--- START ---

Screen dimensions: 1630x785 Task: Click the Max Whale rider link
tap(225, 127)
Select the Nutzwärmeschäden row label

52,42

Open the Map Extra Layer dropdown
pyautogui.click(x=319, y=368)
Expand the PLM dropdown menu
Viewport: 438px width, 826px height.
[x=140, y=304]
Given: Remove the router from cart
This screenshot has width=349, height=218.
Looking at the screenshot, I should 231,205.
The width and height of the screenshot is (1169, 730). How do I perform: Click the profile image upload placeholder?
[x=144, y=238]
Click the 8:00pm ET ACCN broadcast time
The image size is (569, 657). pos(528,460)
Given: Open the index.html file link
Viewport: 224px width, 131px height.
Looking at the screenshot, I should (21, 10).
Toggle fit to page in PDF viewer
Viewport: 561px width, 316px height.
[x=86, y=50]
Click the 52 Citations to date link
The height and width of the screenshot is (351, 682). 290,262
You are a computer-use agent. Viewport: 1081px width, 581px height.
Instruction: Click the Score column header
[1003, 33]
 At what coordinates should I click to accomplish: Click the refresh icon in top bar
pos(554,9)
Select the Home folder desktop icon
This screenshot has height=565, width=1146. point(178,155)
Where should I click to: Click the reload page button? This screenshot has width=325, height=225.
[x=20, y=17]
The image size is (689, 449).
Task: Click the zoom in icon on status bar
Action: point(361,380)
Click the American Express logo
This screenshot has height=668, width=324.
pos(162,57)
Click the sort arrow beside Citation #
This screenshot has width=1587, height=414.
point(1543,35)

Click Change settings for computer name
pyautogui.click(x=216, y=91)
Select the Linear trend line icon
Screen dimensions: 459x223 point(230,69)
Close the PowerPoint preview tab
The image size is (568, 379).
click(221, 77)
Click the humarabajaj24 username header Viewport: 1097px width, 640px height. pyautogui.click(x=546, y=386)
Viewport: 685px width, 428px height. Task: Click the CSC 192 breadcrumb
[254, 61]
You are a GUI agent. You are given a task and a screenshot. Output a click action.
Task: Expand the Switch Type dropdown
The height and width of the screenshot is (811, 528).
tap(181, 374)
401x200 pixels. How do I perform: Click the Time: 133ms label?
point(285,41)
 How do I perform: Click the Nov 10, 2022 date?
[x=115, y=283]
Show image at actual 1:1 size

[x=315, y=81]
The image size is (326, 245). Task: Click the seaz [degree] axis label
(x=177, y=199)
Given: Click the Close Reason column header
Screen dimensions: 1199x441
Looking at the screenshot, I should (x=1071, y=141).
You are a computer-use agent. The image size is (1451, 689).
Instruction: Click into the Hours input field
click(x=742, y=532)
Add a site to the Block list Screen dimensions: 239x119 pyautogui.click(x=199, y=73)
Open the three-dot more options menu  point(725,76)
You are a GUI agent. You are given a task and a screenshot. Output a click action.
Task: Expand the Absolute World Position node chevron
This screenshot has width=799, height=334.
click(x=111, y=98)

--- END ---

(DESCRIPTION OF THE TASK)
Pick out and copy the lines of the entries that hold the string "agent".

(ANSWER BELOW)
You are a computer-use agent. Viewport: 1081px width, 581px height.
You are a GUI agent. You are given a task and a screenshot. Output a click action.
You are a computer-use agent. The image size is (1451, 689).
You are a GUI agent. You are given a task and a screenshot. Output a click action.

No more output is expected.